Vanessa R. Waldref, the U.S. Attorney for the Eastern District of Washington, recently announced the creation of a new interagency COVID-19 Fraud Strike Force to combat alleged fraud arising from the pandemic. One of its recent efforts led to the arrest of a man who took a relatively small loan of approximately $32,000 through an assistance program created under the CARES Act. The government’s creation of new interagency teams to combat fraud for fairly trivial loans signals that what appear to be relatively insignificant transgressions may still lead to years behind bars.


The CARES Act (Coronavirus Aid, Relief and Economic Security Act), enacted in March 2020, was designed to provide emergency financial assistance to those suffering economic losses related to COVID-19. It included $2.2 trillion in economic aid for individuals and businesses and provided access through the Small Business Administration (SBA) to forgivable loans to cover payroll and other specified expenses through the Paycheck Protection Program (PPP). PPP loans were given for the purpose of helping businesses keep their workforce employed during the COVID-19 crisis. The CARES Act also provided government assistance through the Economic Injury Disaster Loan (EIDL) program. Similarly, loans provided through the EIDL program were meant to help small businesses recover from the economic effects of the pandemic.

As the government issued loans to individuals and businesses at a rapid pace, borrowers made mistakes in their applications. In addition, some applicants intentionally made misrepresentations on their loan documents. Within weeks of creating the government assistance programs, the government began investigating those who received the loans. By May 2021, the Attorney General had established the COVID-19 Fraud Enforcement Task Force to marshal the resources of the Department of Justice and agencies across the government to enhance efforts to combat and prevent pandemic-related fraud. In recent weeks, the government announced the creation of a new, interagency COVID-19 Fraud Strike Force to combat alleged fraud arising from the pandemic.

New COVID-19 Fraud Strike Force Prosecutions

Waldref stated that the new COVID-19 Fraud Strike Force was created because the government deemed it was “critical” that governmental agencies “all work together to combat pandemic-related fraud.” This new strike force consists of agency representatives from the U.S. Attorney’s Office, SBA, Office of Inspector General (OIG), Federal Bureau of Investigation (FBI), Department of the Treasury Inspector General for Tax Administration (TIGTA), Secret Service, Homeland Security Investigations, Department of Veterans Affairs OIG, General Services Administration OIG, Internal Revenue Service, Department of Energy OIG, and others.

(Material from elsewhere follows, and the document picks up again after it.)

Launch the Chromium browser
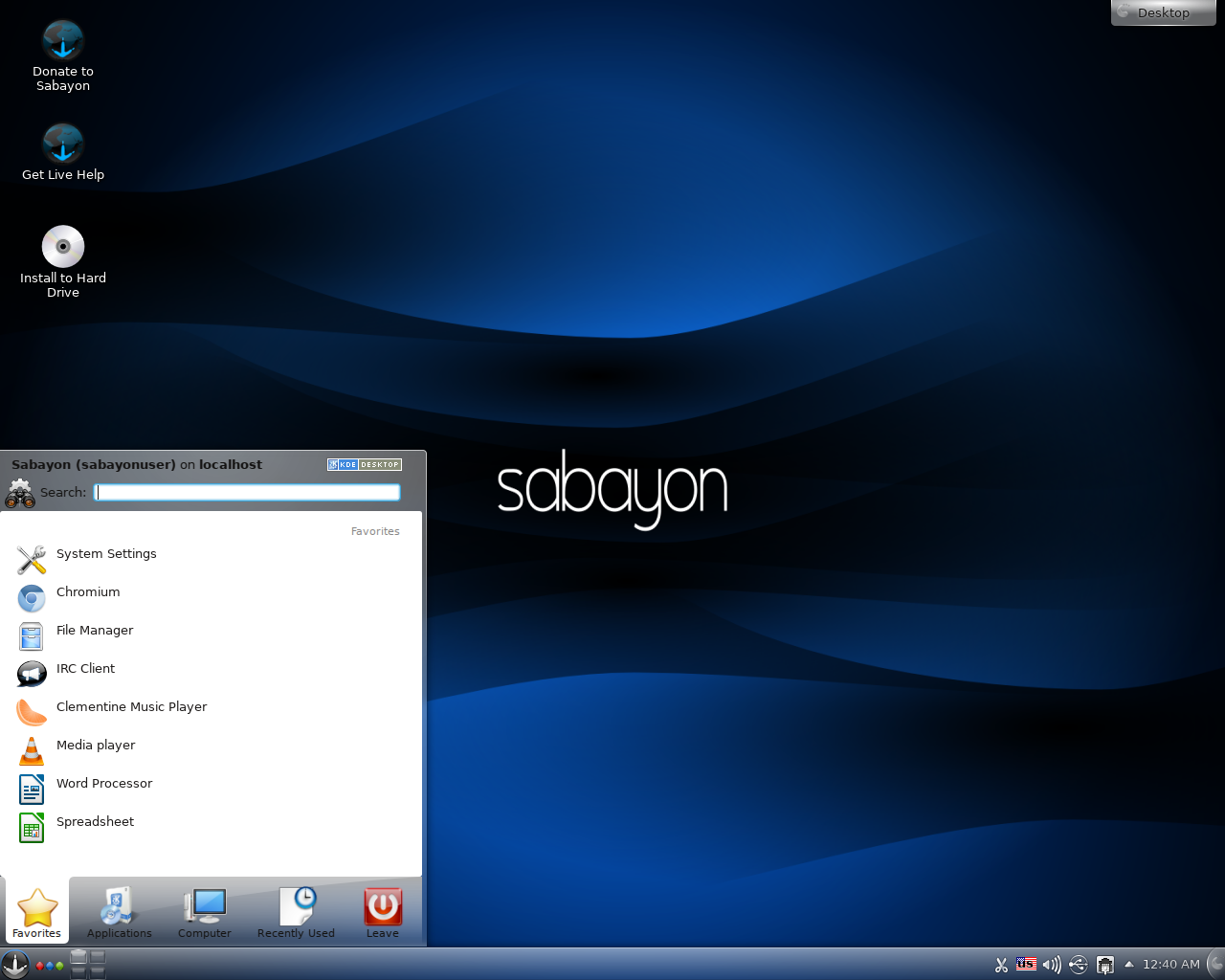 point(88,591)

The new COVID-19 Fraud Strike Force has already been involved in a number of criminal prosecutions. On March 16, 2022, a federal grand jury returned an indictment charging Roshon Edward Thomas, age 52, of Spokane, Washington, with two counts of fraud. The indictment alleged that Thomas fraudulently applied for and received a rather small loan, $32,400, through the SBA’s EIDL program in the name of a fictitious business. Each count carries a maximum sentence of 20 years in federal prison.

What to Expect Next

The creation of the new interagency COVID-19 Fraud Strike Force, as well as prosecutors’ focus on bringing fraud charges involving relatively small loans, signals that the government is willing to spend its resources to combat all levels of alleged fraud. People who received government aid through COVID-19 assistance programs should be mindful that even if the loan amount was small, the government may prosecute you for fraud and other related federal crimes. Any borrower who is concerned about compliance with the CARES Act or is concerned about potential fraud exposure should consult counsel and not wait to be contacted by law enforcement. Those who have already received a subpoena or inquiry from any law enforcement agency should immediately consult with counsel who can assess the full potential for civil and criminal exposure prior to responding.